Records contained in a dataset
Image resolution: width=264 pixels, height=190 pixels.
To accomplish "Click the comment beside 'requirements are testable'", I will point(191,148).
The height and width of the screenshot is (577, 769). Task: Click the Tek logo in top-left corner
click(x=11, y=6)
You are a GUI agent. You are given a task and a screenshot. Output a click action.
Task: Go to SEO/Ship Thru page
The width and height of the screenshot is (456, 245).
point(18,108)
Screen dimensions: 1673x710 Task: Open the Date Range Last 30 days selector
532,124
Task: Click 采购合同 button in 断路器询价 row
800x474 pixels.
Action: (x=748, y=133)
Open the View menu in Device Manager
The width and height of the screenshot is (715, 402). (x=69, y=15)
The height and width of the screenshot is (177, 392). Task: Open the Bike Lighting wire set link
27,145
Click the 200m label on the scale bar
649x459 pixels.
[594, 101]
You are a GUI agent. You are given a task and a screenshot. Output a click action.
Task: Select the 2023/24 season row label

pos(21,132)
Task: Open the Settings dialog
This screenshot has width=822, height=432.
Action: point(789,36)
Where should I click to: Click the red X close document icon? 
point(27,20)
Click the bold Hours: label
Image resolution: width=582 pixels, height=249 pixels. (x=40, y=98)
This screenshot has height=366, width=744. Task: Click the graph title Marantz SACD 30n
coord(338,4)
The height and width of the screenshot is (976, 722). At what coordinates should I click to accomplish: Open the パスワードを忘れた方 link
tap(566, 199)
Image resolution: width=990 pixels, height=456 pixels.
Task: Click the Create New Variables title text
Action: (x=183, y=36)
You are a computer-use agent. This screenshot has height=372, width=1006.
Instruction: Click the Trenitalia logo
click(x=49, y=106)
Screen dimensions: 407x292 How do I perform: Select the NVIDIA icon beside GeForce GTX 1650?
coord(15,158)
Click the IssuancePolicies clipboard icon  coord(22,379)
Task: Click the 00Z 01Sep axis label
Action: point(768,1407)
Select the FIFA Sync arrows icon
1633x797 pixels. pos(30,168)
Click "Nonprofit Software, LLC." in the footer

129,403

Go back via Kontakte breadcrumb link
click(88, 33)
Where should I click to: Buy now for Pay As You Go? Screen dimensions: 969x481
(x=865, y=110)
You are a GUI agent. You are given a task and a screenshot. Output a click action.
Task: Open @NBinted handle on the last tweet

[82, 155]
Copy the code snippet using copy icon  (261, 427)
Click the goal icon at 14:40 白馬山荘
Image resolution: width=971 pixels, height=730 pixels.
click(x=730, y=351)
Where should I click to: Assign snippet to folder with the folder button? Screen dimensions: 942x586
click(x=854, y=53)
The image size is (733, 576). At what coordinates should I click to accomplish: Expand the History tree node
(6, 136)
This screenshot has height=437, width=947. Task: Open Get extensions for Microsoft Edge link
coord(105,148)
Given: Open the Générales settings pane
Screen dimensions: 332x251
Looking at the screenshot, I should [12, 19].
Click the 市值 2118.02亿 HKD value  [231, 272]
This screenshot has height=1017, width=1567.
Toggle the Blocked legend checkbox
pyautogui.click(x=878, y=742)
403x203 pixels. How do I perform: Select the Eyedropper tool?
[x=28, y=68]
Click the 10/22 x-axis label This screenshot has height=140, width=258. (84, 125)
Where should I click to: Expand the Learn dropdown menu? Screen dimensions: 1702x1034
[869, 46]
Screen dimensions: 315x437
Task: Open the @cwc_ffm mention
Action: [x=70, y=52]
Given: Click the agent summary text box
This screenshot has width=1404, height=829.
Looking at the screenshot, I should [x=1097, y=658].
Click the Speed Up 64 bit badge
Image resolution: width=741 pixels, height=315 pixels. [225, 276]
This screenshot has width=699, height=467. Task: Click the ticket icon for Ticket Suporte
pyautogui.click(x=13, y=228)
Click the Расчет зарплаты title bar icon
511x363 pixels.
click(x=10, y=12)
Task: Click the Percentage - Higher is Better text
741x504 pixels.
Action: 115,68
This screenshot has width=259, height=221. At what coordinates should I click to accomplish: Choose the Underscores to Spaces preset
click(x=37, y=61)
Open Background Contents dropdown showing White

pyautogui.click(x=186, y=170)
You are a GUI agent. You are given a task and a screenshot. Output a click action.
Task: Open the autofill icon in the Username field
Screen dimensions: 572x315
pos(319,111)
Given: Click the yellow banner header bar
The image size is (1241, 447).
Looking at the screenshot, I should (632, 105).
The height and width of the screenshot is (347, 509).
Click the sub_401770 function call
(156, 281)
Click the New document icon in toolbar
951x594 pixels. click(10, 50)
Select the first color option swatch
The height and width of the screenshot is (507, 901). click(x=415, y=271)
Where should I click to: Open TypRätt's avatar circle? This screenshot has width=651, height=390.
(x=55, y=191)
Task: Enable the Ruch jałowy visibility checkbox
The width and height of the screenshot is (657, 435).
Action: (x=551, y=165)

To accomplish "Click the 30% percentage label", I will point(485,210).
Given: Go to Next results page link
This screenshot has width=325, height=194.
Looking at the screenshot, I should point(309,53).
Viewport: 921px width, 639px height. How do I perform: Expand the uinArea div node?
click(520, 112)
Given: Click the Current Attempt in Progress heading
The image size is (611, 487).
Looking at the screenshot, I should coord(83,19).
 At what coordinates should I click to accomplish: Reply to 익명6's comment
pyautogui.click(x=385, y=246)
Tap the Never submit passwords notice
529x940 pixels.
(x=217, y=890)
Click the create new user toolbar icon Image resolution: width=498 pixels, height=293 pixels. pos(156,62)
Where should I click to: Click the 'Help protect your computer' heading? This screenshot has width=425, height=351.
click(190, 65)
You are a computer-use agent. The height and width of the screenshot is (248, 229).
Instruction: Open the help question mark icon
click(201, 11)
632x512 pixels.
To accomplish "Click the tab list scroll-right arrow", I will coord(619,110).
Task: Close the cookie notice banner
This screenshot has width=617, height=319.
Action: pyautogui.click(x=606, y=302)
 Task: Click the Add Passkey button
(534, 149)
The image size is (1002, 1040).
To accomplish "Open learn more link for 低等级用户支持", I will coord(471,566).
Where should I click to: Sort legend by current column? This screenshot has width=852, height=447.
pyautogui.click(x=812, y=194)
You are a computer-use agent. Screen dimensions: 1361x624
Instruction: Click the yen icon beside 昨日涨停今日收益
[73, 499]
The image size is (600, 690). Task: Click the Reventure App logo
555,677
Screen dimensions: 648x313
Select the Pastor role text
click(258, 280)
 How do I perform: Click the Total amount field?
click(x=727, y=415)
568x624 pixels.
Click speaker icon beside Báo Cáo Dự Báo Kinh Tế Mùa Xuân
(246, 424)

▸ **WORK TO COMPLETE**
Copy exactly, please, the span of lines that begins at the line with "Instruction: Open the help question mark icon" and ends at the last line of the data, both included.

▸ **WRITTEN ANSWER**
Instruction: Open the help question mark icon
click(201, 11)
632x512 pixels.
To accomplish "Click the tab list scroll-right arrow", I will coord(619,110).
Task: Close the cookie notice banner
This screenshot has width=617, height=319.
Action: pyautogui.click(x=606, y=302)
 Task: Click the Add Passkey button
(534, 149)
The image size is (1002, 1040).
To accomplish "Open learn more link for 低等级用户支持", I will coord(471,566).
Where should I click to: Sort legend by current column? This screenshot has width=852, height=447.
pyautogui.click(x=812, y=194)
You are a computer-use agent. Screen dimensions: 1361x624
Instruction: Click the yen icon beside 昨日涨停今日收益
[73, 499]
The image size is (600, 690). Task: Click the Reventure App logo
555,677
Screen dimensions: 648x313
Select the Pastor role text
click(258, 280)
 How do I perform: Click the Total amount field?
click(x=727, y=415)
568x624 pixels.
Click speaker icon beside Báo Cáo Dự Báo Kinh Tế Mùa Xuân
(246, 424)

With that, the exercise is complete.